すすめる側にお伝えしたいことですが、がんと診断された患者さんは医師をはじめ医療スタッフと相談しながら、治療法を選択しています。患者さん本人の意思を尊重することを最優先し、「ありがた迷惑」とならないような、別のサポートの方法を考えましょう。
患者さんが気を遣って断りにくいという状況そのものが、患者さんの負担となっていることに気づいてください。
民間療法をすすめられて困っている患者さんは、医療スタッフ、がん相談支援センターに相談してください。こうした悩みや困りごとは、時代が変わっても、商材が変わっても、悩んでいる患者さんが必ずいます。

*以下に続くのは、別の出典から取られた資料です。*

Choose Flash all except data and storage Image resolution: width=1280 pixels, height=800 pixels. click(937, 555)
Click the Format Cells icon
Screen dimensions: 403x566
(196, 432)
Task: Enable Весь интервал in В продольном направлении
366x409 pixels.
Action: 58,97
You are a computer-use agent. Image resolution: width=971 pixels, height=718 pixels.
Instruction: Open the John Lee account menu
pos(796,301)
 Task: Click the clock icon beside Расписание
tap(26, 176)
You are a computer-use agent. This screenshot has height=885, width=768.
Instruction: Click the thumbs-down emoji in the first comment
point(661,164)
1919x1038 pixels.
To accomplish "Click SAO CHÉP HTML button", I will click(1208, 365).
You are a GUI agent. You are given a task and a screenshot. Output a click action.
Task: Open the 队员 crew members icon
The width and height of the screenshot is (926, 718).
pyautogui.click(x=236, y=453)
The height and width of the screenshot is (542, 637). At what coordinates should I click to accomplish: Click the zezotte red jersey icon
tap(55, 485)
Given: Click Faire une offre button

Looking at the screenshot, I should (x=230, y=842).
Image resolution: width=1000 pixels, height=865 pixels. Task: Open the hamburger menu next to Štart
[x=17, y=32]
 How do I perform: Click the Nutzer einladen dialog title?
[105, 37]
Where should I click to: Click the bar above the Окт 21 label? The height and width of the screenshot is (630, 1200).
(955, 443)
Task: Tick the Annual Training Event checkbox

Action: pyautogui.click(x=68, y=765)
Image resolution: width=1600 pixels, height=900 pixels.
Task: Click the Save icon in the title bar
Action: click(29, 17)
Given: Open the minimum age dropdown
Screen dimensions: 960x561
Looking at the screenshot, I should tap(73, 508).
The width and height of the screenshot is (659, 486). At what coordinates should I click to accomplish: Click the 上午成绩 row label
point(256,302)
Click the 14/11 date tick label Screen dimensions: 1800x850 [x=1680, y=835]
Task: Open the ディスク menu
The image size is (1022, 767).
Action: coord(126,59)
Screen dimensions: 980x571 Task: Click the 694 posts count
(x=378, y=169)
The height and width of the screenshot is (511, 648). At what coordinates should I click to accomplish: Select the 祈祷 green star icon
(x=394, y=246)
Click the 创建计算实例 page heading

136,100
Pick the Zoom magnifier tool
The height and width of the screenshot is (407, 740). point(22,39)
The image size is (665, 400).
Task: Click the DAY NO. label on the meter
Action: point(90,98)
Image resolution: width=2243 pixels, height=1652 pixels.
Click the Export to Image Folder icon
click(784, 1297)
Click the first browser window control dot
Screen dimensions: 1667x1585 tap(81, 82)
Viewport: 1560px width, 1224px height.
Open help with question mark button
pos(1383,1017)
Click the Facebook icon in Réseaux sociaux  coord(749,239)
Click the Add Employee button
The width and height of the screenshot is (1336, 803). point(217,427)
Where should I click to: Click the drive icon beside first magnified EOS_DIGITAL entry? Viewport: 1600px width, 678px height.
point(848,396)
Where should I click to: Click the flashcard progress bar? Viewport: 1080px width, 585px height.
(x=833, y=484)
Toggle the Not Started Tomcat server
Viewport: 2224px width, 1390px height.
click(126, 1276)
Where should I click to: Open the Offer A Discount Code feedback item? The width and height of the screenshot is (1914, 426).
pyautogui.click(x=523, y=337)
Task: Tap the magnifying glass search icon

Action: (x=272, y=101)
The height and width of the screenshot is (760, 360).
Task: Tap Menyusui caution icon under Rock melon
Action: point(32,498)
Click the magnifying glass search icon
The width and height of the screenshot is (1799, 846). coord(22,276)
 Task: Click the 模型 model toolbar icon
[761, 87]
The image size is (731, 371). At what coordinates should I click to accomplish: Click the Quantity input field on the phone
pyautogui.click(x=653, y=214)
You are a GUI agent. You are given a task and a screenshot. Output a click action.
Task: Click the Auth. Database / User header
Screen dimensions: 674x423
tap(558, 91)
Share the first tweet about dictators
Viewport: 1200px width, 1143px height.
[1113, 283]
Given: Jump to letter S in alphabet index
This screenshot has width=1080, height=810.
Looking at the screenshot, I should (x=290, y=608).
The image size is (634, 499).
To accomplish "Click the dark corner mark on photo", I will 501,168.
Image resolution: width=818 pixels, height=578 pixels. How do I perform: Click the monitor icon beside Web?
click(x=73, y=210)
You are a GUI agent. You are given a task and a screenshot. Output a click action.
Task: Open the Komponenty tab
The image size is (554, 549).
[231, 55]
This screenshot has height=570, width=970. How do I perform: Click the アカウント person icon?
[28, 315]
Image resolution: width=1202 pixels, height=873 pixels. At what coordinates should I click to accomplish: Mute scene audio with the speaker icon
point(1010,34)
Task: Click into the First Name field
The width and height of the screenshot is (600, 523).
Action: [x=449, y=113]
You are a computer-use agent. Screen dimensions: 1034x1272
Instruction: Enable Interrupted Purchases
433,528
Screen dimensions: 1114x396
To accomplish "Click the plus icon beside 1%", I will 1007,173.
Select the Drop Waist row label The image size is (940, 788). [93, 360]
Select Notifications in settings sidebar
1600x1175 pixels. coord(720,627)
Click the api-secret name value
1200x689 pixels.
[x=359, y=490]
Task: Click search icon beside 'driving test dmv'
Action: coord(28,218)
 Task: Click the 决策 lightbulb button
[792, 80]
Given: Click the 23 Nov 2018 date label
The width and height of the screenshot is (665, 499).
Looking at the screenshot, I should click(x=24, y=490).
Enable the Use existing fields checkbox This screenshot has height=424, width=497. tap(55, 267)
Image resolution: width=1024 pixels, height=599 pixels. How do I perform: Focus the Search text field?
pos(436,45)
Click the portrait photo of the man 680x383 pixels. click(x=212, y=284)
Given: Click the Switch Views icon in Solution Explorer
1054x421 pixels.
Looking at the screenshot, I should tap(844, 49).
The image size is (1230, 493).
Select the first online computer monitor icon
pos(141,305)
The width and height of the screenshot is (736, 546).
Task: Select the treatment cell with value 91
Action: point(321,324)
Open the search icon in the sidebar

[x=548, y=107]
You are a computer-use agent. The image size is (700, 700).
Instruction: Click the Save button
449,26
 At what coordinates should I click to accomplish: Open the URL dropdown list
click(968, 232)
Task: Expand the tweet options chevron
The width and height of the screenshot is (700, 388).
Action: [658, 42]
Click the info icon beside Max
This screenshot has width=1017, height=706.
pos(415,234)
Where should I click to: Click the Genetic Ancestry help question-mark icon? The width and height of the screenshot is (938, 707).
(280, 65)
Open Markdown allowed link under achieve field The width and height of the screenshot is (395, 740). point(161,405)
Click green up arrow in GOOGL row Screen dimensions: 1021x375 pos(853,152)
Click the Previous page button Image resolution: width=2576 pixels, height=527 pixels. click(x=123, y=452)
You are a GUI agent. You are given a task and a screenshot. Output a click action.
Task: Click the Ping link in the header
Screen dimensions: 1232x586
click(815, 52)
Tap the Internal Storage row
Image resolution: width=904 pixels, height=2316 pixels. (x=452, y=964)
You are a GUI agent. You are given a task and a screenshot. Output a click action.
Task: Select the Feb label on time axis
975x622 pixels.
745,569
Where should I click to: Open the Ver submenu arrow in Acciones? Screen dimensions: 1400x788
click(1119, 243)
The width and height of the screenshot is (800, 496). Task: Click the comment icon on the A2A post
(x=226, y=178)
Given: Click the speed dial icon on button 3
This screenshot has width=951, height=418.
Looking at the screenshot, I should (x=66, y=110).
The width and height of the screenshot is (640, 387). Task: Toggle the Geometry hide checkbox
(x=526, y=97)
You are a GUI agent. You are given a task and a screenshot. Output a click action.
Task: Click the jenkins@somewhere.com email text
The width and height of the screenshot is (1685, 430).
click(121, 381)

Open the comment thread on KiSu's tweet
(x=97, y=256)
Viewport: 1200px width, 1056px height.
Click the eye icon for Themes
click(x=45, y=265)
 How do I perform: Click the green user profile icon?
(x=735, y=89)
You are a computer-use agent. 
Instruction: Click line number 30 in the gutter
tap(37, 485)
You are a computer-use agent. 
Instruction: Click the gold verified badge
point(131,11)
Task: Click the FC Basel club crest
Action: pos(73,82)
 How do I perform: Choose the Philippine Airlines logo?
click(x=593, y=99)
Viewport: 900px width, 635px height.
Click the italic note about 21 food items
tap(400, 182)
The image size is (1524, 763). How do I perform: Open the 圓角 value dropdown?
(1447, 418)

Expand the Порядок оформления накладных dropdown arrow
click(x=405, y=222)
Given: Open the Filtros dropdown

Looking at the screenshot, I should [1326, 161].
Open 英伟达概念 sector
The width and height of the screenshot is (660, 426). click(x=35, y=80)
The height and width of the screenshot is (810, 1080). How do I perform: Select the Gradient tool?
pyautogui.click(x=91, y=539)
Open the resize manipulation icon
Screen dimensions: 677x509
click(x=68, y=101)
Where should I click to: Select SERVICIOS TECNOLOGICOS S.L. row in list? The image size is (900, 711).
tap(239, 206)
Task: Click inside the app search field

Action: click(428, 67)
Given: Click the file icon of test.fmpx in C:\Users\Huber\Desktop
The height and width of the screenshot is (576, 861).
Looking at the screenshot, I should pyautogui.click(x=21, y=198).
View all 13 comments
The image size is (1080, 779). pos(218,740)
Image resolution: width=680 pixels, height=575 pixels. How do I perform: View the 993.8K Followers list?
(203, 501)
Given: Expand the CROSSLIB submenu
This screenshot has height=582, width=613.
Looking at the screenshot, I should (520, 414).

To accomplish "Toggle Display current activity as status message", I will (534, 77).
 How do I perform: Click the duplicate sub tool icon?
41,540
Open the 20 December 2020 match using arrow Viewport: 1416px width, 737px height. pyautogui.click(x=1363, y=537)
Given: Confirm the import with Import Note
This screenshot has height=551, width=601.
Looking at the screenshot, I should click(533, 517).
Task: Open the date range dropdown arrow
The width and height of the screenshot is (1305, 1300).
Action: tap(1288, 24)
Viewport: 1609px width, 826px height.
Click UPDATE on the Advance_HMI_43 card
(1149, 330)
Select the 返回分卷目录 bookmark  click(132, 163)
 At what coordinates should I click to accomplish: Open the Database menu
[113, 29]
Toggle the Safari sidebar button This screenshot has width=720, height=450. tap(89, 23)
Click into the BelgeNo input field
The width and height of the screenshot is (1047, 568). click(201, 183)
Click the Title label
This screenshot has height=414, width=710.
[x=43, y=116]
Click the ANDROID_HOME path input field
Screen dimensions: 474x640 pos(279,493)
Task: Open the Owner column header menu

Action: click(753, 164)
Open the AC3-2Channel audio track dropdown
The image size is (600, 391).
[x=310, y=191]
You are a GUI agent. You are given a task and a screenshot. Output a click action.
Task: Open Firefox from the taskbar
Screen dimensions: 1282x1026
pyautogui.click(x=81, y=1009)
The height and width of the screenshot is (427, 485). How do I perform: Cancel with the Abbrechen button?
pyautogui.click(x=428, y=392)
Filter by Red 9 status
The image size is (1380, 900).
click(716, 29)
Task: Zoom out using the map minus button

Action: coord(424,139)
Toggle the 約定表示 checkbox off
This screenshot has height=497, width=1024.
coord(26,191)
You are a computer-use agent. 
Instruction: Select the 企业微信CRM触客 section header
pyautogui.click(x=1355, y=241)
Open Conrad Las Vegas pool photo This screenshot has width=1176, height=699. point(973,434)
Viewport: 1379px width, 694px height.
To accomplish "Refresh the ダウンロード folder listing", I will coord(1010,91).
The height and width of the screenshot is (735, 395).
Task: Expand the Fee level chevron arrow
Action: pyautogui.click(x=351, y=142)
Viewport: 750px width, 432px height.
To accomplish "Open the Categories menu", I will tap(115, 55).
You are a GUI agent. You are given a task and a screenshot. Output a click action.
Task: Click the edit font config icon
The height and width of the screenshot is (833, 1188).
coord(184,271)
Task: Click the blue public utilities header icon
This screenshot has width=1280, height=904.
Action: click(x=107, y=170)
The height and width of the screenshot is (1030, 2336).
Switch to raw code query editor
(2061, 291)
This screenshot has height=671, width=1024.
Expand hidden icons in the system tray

そんな時に思い出していただきたいのが、いまある治療のチャンピオン、「標準治療」という用語です。とある健康食品、とある民間療法が「がんに効く」のであれば、科学的に効果が認められ、標準治療になっているはずです。
しかし、現実には標準治療となっていません。
その現実を思い出していただき、慎重に、冷静に、対応しましょう。
家族、親戚、友人、知人、周囲の人が正しいがんの情報を知っておくことは、患者さんにこうした負担をかけないためにも重要なことであり、大切なサポートの一つとなるのです。

インターネットや書籍のがん情報に注意
インターネットでがんのことを検索する際、がんに関する検索結果には注意が必要なものもあります。すべての情報が正しいわけではないという前提でインターネットにある情報を取捨選択し、正しい情報を入手してください。
書籍についても同様です。インターネットでより簡単にがんに関する書籍が手に入るようになっていますが、書籍にも誤った情報が記載されていることはよくあります。
情報選択に迷ったら、がん情報サービスを参照したり、がん相談支援センターに相談したりしましょう。がんに関する信頼できる確かな情報がそろったサイトです。